Every line of the data that contains the string "will" must be copied.

-- Input data --
┄┄┄┄┄┄┄┄┄┄┄┄┄┄┄┄┄┄┄┄

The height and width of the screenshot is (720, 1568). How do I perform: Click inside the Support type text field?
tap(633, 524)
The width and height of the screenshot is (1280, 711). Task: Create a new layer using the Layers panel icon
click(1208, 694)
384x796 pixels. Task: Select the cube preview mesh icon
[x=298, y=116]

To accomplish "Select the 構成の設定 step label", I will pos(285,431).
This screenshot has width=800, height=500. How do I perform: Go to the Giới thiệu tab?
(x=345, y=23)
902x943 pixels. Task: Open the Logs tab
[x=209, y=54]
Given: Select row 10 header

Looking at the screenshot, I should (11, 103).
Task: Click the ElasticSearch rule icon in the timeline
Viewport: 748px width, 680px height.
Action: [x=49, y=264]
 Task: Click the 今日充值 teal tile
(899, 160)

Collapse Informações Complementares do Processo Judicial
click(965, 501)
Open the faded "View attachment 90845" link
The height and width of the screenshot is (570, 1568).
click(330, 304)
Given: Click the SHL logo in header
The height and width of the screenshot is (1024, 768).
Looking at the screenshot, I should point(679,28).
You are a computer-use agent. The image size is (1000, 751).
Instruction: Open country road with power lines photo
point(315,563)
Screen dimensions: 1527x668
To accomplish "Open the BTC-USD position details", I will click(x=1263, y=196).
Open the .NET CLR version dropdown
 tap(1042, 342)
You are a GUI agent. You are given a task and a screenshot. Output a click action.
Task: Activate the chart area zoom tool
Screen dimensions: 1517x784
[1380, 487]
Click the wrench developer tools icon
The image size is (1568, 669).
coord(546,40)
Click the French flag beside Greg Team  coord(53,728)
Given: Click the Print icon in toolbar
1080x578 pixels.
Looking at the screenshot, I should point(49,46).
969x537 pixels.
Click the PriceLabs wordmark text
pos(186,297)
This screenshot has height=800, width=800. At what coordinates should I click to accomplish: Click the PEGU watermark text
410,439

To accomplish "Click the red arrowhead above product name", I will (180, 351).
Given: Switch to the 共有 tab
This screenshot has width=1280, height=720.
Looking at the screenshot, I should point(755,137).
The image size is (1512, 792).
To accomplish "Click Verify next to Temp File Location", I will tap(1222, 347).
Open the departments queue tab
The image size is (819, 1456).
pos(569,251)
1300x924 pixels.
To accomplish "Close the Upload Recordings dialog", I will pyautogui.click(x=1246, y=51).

┄┄┄┄┄┄┄┄┄┄┄┄┄┄┄┄┄┄┄┄

-- Reply --
To accomplish "Select the 構成の設定 step label", I will pos(285,431).
To accomplish "Open the BTC-USD position details", I will click(x=1263, y=196).
To accomplish "Click the red arrowhead above product name", I will (180, 351).
To accomplish "Click Verify next to Temp File Location", I will tap(1222, 347).
To accomplish "Close the Upload Recordings dialog", I will pyautogui.click(x=1246, y=51).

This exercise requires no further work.